A recent trial presented an unexpected survival benefit for patients with high-risk soft tissue sarcoma who were on anthracycline-based neoadjuvant chemotherapy.
Despite the technically negative results, a recent trial in high-risk adult soft tissue sarcoma still showed a significant survival benefit for anthracycline-based neoadjuvant chemotherapy, according to a study reported at the 2016 European Society for Medical Oncology (ESMO) Congress.
After follow-up for up to five years, patients who received full-dose anthracycline-ifosfamide chemotherapy had a relapse-free survival (RFS) probability of 62 percent versus 38 percent for patients who preoperative therapy tailored to individual tumor histology. Overall survival (OS) was 89 percent with chemotherapy and 64 percent without.
Despite the survival advantage for anthracycline-based chemotherapy, the trial failed to achieve its primary objective: demonstrate a benefit from tailoring chemotherapy to tumor histology.
“In a population of soft tissue sarcoma patients selected by a risk of relapse averaging 60 percent to 70 percent, the neoadjuvant administration of a short, full-dose anthracycline-plus-ifosfamide chemotherapy increases relapse-free survival by more than 20 percent and overall survival by at least 10 percent at more than three years,” said Alessandro Gronchi, M.D., chair of Sarcoma Surgery at the National Cancer Institute in Milan, Italy. “The final analysis will be performed when the follow-up is mature, but we believe that clinical practice guidelines and future studies will have to accommodate this new evidence.”
Studies of adjuvant chemotherapy in soft tissue sarcoma have yielded conflicting results, making the role of such therapy in clinical practice unclear. A randomized trial conducted by the Italian Sarcoma Group (ISG) provided evidence of a survival benefit in high-risk soft tissue sarcoma in adults treated with anthracycline-ifosfamide adjuvant chemotherapy. However, a subsequent randomized trial showed no evidence of benefit with the same regimen administered as neoadjuvant therapy.
To emphasize the uncertainty surrounding systemic therapy for high-risk STS, Gronchi cited the ESMO/European Sarcoma Network Working Group guideline on soft tissue sarcoma.
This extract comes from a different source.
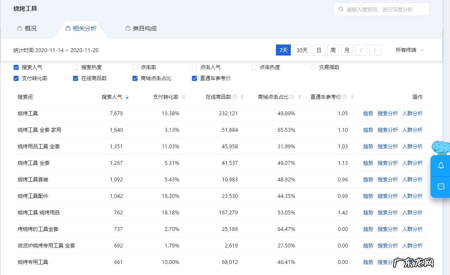Disable the 搜索人气 checkbox

(16, 67)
“Adjuvant chemotherapy is not standard treatment in adult-type STS. It can be proposed as an option to the high-risk individual patient (high-grade, deep, greater than 5 cm tumors) for a shared decision making with the patient or within clinical trials.”
In an effort to bring some clarity to the controversy, the ISG conducted another randomized trial to compare neoadjuvant epirubicin-ifosfamide with histology-tailored neoadjuvant therapy. The tailored therapy options were: gemcitabine-docetaxel for undifferentiated pleomorphic sarcoma; trabectedin for high-grade myxoid liposarcoma; high-dose, prolonged-infusion ifosfamide for synovial sarcoma; etoposide-ifosfamide for malignant peripheral nerve sheath tumors; and gemcitabine-dacarbazine in leiomyosarcoma.
Eligible patients had high-risk soft tissue sarcoma of the extremities or trunk wall (grade 3, at least 5 cm, deep site). The trial had a primary endpoint of RFS, and OS was a secondary endpoint. Investigators hypothesized that histology-tailored therapy would improve RFS by 33 percent compared with the epirubicin-ifosfamide regimen.
Investigators randomized 287 patients from 2011 to 2016. The study population had a median follow-up of 12.34 months.
Patients had a median age of 50 and a median tumor size of 10 cm. Preoperative chemotherapy was completed in 85 percent of patients in each treatment arm. Gronchi said 240 patients were evaluable for response.
Data analysis showed a 14 percent absolute difference in RFS probability at 46 months in favor of the epirubicin-ifosfamide arm. The difference translated into a hazard ratio of 1.955 for the comparison of the tailored therapy versus standard therapy. The 25 percent absolute difference in the probability of survival at 46 months also achieved statistical significance in favor of standard therapy, translating into a hazard ratio of 2.687 for the comparison of the tailored to standard therapy.
“Formally, this is a negative trial, as it ails to show any advantage of histology-tailored chemotherapy over standard chemotherapy in resectable high-risk soft tissue sarcoma of the extremities or trunk wall,” said Gronchi. “However, the presence of a statistically significant and clinically relevant difference in relapse-free survival and overall survival at more than three years in favor of standard chemotherapy provides strong, randomized evidence in support of its efficacy.”